> _The problem_:
Give back the full data, retyped precisely.

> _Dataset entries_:

══════

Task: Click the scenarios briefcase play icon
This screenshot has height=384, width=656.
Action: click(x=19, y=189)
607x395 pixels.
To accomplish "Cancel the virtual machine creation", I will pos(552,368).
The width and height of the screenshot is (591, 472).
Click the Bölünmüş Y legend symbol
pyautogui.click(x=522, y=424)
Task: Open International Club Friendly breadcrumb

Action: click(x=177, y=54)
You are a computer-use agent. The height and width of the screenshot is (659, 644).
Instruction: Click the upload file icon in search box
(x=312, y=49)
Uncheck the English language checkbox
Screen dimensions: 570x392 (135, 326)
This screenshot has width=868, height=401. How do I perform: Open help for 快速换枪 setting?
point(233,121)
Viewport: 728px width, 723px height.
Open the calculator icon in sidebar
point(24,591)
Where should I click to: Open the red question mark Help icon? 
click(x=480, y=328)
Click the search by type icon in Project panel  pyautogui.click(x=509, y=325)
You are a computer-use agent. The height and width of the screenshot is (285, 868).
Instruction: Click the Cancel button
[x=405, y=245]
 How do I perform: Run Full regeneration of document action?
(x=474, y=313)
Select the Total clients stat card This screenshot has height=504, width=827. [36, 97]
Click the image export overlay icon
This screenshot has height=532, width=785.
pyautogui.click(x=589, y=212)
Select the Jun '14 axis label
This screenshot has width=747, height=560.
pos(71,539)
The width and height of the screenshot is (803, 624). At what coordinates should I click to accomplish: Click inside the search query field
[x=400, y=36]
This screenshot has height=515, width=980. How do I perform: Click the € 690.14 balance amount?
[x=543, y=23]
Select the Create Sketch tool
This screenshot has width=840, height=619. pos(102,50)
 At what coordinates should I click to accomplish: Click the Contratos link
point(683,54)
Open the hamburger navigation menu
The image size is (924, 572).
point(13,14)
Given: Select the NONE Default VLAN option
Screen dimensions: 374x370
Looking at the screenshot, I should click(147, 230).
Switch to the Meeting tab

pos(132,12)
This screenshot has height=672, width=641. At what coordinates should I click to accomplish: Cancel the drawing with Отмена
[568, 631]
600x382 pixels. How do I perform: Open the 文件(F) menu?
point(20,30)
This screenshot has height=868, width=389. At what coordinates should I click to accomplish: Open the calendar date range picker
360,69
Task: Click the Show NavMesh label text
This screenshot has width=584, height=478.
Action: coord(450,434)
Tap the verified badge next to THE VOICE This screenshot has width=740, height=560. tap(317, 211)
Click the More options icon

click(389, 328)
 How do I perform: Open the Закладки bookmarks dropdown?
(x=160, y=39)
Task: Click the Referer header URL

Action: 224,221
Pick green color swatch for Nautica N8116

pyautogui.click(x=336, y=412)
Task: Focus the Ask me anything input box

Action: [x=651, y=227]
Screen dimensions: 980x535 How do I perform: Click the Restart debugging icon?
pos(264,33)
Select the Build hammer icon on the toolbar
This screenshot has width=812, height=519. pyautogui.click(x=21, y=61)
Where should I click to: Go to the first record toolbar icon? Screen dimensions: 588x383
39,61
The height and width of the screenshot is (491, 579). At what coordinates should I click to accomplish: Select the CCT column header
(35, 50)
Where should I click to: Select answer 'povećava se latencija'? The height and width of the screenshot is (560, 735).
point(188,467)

══════

> _Answer box_:
Task: Click the scenarios briefcase play icon
This screenshot has height=384, width=656.
Action: click(x=19, y=189)
607x395 pixels.
To accomplish "Cancel the virtual machine creation", I will pos(552,368).
The width and height of the screenshot is (591, 472).
Click the Bölünmüş Y legend symbol
pyautogui.click(x=522, y=424)
Task: Open International Club Friendly breadcrumb

Action: click(x=177, y=54)
You are a computer-use agent. The height and width of the screenshot is (659, 644).
Instruction: Click the upload file icon in search box
(x=312, y=49)
Uncheck the English language checkbox
Screen dimensions: 570x392 (135, 326)
This screenshot has width=868, height=401. How do I perform: Open help for 快速换枪 setting?
point(233,121)
Viewport: 728px width, 723px height.
Open the calculator icon in sidebar
point(24,591)
Where should I click to: Open the red question mark Help icon? 
click(x=480, y=328)
Click the search by type icon in Project panel  pyautogui.click(x=509, y=325)
You are a computer-use agent. The height and width of the screenshot is (285, 868).
Instruction: Click the Cancel button
[x=405, y=245]
 How do I perform: Run Full regeneration of document action?
(x=474, y=313)
Select the Total clients stat card This screenshot has height=504, width=827. [36, 97]
Click the image export overlay icon
This screenshot has height=532, width=785.
pyautogui.click(x=589, y=212)
Select the Jun '14 axis label
This screenshot has width=747, height=560.
pos(71,539)
The width and height of the screenshot is (803, 624). At what coordinates should I click to accomplish: Click inside the search query field
[x=400, y=36]
This screenshot has height=515, width=980. How do I perform: Click the € 690.14 balance amount?
[x=543, y=23]
Select the Create Sketch tool
This screenshot has width=840, height=619. pos(102,50)
 At what coordinates should I click to accomplish: Click the Contratos link
point(683,54)
Open the hamburger navigation menu
The image size is (924, 572).
point(13,14)
Given: Select the NONE Default VLAN option
Screen dimensions: 374x370
Looking at the screenshot, I should click(147, 230).
Switch to the Meeting tab

pos(132,12)
This screenshot has height=672, width=641. At what coordinates should I click to accomplish: Cancel the drawing with Отмена
[568, 631]
600x382 pixels. How do I perform: Open the 文件(F) menu?
point(20,30)
This screenshot has height=868, width=389. At what coordinates should I click to accomplish: Open the calendar date range picker
360,69
Task: Click the Show NavMesh label text
This screenshot has width=584, height=478.
Action: coord(450,434)
Tap the verified badge next to THE VOICE This screenshot has width=740, height=560. tap(317, 211)
Click the More options icon

click(389, 328)
 How do I perform: Open the Закладки bookmarks dropdown?
(x=160, y=39)
Task: Click the Referer header URL

Action: 224,221
Pick green color swatch for Nautica N8116

pyautogui.click(x=336, y=412)
Task: Focus the Ask me anything input box

Action: [x=651, y=227]
Screen dimensions: 980x535 How do I perform: Click the Restart debugging icon?
pos(264,33)
Select the Build hammer icon on the toolbar
This screenshot has width=812, height=519. pyautogui.click(x=21, y=61)
Where should I click to: Go to the first record toolbar icon? Screen dimensions: 588x383
39,61
The height and width of the screenshot is (491, 579). At what coordinates should I click to accomplish: Select the CCT column header
(35, 50)
Where should I click to: Select answer 'povećava se latencija'? The height and width of the screenshot is (560, 735).
point(188,467)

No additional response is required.